Vrijstelling in strijd met EU-recht

Het Hof van Justitie deed onlangs uitspraak over de verenigbaarheid van de Nederlandse dividendbelastingvrijstellingen met het EU recht. Een dividenduitkering aan een Nederlandse moedermaatschappij was vrijgesteld van bronbelasting, als de moedermaatschappij een belang van minimaal 5 procent hield in de Nederlandse uitkerende dochter- vennootschap.

Bij uitkeringen aan EU-moedermaatschappijen was voor de vrijstelling echter een belang van minimaal 25 procent vereist. Volgens het Hof is hierdoor sprake van een behandelingsverschil tussen nationale en grensoverschrijdende situaties. In een nationale situatie komt men immers eerder in aanmerking voor de vrijstelling. Dit verschil vormt een inbreuk op het vrije verkeer van kapitaal.

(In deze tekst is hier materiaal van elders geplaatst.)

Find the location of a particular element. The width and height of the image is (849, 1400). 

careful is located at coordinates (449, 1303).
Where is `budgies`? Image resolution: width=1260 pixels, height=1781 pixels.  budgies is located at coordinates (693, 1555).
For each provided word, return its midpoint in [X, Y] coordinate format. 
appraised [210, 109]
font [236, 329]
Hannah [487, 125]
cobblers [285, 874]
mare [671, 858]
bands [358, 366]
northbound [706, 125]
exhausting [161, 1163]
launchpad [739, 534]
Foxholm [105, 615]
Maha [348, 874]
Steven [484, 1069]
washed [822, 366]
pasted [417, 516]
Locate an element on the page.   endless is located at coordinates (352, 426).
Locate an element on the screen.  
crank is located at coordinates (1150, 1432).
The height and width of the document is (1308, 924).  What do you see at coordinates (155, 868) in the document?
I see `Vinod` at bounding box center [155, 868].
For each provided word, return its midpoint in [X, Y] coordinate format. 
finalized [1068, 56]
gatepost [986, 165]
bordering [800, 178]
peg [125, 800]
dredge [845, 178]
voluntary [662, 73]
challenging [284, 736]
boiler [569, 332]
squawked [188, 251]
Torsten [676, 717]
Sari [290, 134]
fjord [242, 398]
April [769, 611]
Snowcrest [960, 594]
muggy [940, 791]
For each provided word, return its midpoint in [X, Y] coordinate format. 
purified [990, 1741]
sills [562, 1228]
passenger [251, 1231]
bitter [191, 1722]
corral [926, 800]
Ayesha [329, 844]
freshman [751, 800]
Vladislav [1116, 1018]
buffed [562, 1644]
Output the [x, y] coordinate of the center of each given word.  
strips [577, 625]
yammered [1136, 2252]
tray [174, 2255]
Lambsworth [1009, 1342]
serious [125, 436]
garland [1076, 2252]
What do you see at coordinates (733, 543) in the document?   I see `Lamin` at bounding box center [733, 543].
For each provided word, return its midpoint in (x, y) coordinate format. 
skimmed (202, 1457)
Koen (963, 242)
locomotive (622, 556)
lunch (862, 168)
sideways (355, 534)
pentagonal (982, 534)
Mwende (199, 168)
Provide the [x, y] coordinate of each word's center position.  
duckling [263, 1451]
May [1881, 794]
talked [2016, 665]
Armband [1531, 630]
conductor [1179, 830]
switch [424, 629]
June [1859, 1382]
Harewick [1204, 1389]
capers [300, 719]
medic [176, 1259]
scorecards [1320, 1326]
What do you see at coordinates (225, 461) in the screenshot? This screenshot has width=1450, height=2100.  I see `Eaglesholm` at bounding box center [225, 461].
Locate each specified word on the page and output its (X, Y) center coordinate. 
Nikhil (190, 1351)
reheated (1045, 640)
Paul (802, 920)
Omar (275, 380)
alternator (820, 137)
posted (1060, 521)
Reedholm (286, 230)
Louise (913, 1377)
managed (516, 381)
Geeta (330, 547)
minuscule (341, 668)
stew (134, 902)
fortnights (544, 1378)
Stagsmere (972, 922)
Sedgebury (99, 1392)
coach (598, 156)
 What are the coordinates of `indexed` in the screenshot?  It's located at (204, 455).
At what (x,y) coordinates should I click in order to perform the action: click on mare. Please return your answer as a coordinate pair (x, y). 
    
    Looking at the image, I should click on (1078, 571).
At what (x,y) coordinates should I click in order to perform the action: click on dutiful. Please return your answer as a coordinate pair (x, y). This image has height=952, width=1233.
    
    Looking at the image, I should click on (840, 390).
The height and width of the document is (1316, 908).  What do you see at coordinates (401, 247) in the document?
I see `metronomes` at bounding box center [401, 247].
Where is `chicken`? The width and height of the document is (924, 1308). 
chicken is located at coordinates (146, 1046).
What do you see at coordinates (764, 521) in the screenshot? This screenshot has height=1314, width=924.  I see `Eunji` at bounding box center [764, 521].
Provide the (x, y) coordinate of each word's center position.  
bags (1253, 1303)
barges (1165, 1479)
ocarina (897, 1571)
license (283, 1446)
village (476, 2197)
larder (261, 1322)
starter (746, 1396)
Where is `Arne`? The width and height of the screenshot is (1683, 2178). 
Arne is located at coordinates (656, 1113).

De inbreuk kan alleen worden gerechtvaardigd als de Nederlandse bronheffing wordt geneutraliseerd in het land van de moedervennootschap. Dit moet dan door een bilateraal verdrag verzekerd zijn. Als deze bronheffing alleen op grond van nationaal recht wordt verrekend, is dat onvoldoende.

De Nederlandse vrijstelling moet dan alsnog worden verleend. Vermoedelijk doet een rechtvaardiging zich in de praktijk dus niet snel voor. Per 2007 is de Nederlandse wetgeving aangepast. Het 5 procentaandelenpercentage geldt nu zowel voor nationale als EU-situaties. De EER-landen (dit zijn Noorwegen, Liechtenstein en IJsland) zijn een uitzondering. Daarover is de Europese Commissie een procedure tegen Nederland gestart.

Ook ten aanzien van deze landen moet Nederland de vrijstelling van dividendbelasting toepassen, aldus de Europese Commissie.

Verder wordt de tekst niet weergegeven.